I am so sorry to hear the pain you have gone through as a result of your BM's behaviour (I agree she is no "mother" to you but for the purposes for your post I will refer to her as BM), however am gladdened to hear that things are on the up with your dad and your mother of your heart - your SM. I bet he is overjoyed to have a relationship with you and your brother, and hurts over the pain he was unable to protect you both from - think this must kill your dad.

I do so hope that one day the same happens to us. Unfortunately my DH doesnt see his son now - for 3 years since he was 8. His ex was a raving lunatic who PASed the kid to death, he loved his dad but disrespected him however he treated me like I was a murderess and had fear in his eyes whenever he looked at me. God knows what she has told him as a result of our absence.

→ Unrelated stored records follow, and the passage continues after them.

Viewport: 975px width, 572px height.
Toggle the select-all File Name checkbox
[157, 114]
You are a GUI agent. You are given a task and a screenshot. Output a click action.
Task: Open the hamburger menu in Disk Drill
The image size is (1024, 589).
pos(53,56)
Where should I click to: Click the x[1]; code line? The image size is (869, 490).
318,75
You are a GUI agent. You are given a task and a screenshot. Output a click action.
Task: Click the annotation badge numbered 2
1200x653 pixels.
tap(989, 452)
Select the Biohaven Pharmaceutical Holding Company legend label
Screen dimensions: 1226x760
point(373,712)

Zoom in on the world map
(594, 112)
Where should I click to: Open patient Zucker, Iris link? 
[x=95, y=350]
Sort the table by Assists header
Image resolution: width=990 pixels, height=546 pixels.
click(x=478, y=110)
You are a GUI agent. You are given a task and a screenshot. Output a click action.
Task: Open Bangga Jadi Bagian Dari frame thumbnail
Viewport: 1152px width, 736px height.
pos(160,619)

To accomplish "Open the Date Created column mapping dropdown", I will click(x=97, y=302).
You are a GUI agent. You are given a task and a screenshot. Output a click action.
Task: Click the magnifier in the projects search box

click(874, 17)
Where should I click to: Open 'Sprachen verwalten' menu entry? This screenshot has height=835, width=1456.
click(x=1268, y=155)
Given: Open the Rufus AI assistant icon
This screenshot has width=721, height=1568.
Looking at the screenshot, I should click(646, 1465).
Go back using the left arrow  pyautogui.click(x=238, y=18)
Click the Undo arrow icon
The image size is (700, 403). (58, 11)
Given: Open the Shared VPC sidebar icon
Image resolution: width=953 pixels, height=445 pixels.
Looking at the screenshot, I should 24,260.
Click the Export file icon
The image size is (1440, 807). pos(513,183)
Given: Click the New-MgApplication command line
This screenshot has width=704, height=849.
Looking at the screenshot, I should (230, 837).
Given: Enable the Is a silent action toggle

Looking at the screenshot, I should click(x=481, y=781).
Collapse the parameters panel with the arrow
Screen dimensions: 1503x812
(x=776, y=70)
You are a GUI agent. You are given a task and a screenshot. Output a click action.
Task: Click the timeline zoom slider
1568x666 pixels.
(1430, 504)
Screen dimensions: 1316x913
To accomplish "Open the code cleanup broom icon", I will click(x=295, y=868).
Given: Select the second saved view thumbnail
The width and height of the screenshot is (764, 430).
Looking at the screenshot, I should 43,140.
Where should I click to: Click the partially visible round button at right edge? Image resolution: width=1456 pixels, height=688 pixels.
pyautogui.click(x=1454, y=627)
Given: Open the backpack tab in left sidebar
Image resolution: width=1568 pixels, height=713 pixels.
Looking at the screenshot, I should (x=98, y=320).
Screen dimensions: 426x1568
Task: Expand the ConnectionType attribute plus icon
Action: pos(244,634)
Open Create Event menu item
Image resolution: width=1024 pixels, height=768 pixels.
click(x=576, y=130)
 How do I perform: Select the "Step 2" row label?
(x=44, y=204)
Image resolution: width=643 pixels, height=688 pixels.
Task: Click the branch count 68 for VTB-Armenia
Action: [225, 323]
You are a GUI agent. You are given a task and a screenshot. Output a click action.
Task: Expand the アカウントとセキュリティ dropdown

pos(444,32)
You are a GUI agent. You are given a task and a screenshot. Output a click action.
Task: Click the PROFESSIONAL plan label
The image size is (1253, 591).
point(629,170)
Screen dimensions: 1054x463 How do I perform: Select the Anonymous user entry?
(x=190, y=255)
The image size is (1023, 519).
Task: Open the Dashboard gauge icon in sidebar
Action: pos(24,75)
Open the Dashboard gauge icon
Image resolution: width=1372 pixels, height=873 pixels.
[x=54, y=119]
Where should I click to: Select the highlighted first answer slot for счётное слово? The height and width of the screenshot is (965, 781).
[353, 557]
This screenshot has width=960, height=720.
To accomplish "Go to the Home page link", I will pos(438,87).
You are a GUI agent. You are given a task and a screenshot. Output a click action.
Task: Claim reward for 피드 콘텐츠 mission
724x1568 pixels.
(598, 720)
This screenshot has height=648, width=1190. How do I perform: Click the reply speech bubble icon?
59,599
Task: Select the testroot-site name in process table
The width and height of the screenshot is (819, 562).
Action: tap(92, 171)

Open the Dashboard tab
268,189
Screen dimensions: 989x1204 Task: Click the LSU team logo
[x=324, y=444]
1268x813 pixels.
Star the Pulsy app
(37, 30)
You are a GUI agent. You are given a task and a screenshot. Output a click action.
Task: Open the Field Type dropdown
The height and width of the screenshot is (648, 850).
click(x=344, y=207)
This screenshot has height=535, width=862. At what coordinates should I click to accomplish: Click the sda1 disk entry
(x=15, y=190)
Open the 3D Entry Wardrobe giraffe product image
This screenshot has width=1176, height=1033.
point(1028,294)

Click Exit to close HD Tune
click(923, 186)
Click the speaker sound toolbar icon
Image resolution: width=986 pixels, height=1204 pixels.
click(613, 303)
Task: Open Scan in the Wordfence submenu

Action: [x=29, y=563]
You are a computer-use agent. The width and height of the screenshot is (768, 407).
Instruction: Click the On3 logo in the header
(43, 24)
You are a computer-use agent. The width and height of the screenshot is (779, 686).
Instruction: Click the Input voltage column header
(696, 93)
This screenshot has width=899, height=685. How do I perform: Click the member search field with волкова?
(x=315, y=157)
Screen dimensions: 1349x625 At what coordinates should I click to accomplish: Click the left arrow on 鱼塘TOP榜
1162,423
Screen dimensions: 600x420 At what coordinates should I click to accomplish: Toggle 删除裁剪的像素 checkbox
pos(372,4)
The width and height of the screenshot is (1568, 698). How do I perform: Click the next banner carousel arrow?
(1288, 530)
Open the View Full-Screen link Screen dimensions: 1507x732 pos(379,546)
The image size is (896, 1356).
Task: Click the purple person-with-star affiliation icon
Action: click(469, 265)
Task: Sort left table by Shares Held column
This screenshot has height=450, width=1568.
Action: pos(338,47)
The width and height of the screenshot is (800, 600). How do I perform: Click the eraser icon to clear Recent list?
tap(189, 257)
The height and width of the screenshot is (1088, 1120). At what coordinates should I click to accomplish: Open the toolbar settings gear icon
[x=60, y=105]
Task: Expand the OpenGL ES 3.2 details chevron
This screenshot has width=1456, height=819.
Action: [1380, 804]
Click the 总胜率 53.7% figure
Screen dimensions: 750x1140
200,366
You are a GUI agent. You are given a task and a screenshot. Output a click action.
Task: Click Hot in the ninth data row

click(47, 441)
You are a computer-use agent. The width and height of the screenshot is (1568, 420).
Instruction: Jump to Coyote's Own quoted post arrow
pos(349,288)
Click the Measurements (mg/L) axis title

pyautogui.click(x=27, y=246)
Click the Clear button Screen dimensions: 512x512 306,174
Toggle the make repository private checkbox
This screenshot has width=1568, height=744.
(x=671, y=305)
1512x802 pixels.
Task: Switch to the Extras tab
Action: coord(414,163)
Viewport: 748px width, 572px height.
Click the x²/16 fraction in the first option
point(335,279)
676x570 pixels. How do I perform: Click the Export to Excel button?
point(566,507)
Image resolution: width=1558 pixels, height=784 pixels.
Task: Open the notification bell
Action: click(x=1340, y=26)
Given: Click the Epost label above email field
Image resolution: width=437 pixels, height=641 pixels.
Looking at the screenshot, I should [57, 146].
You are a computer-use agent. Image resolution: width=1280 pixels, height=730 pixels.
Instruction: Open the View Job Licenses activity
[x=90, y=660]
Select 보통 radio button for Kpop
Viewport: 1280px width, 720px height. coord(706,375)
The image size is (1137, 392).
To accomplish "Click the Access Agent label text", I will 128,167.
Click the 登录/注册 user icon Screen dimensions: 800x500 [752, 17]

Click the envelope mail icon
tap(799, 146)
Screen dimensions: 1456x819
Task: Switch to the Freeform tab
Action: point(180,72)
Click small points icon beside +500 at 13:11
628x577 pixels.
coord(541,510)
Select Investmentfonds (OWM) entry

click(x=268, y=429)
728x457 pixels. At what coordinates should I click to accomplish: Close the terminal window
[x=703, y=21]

His ex was hellbent on detroying our marriage, forever controlling DH as, when and where she wanted him (just like a doll) and tbh the number of times my DH was on the edge of imploding and possibly hurting himself because of the games, harassment, abuse, and control she implemented - not to mention the damage she has done to my stepson. I worry about him and DH's heart is broken over this. However I dont miss any of it, sad to say but the truth Sad Sad

Good luck with you future Smile

LRP75's picture

I'm so happy to hear that this lifted you heart. It's the exact reason why I shared.

Sometimes, justice is served.

Having been on the receiving end of HAP and knowing what PAS feels like, it gives me a unique perspective to what my skids are going through. My heart breaks for them and I want to grab them and run away with them. On the other hand, knowing what the PAS can do to the father - I want to protect my DH too and have him run for his life.

It's a no-win situation. These BM's need to get their shit together.

Auteur's picture

So glad to hear it eventually turned out to be a positive experience. Can you contact the N.O.W. and tell your story? They are the biggest "poo pooers" of PAS saying it doesn't exist and is a tool of the abusive biodad.

Madam Hedgehog's picture

My parents were never divorced, but my mom really made a run at PASing my brother and I anyway. She is still at it today, and I am not 27 and married myself (with skids who are being PAS'd). It's a huge mess. I do feel like I have a better insight on what the skids are going through, however, due to my mom's nonsense. I have no idea what causes this behavior, but I really wish society would take this issue much more seriously.

Anon2009's picture

This is similar to my SDs, and what they went through. Thankfully, they live with us and are doing much better now. It has been very painful for them to realize that their BM told them thousands of lies and tried to hinder their relationships with their Dad, and I'm sorry you too had to go through that. I'm so glad you have great relationships with your Dad and SM. Your story gives me hope for all PASed step kids.

herewegoagain's picture

I am so very sorry. I can see it now. Although not the same, something similar happened to my husband. He no longer speaks to his mother. He cries every time he thinks of his dad, who lives in the US. Very sad.

Most Evil's picture

Thank you for posting, it does give hope to many I am sure. PAS is a terrible thing and we have fortunately supposedly beaten it back for the moment. The only risk is that you hope everyone lives long enough to reunite.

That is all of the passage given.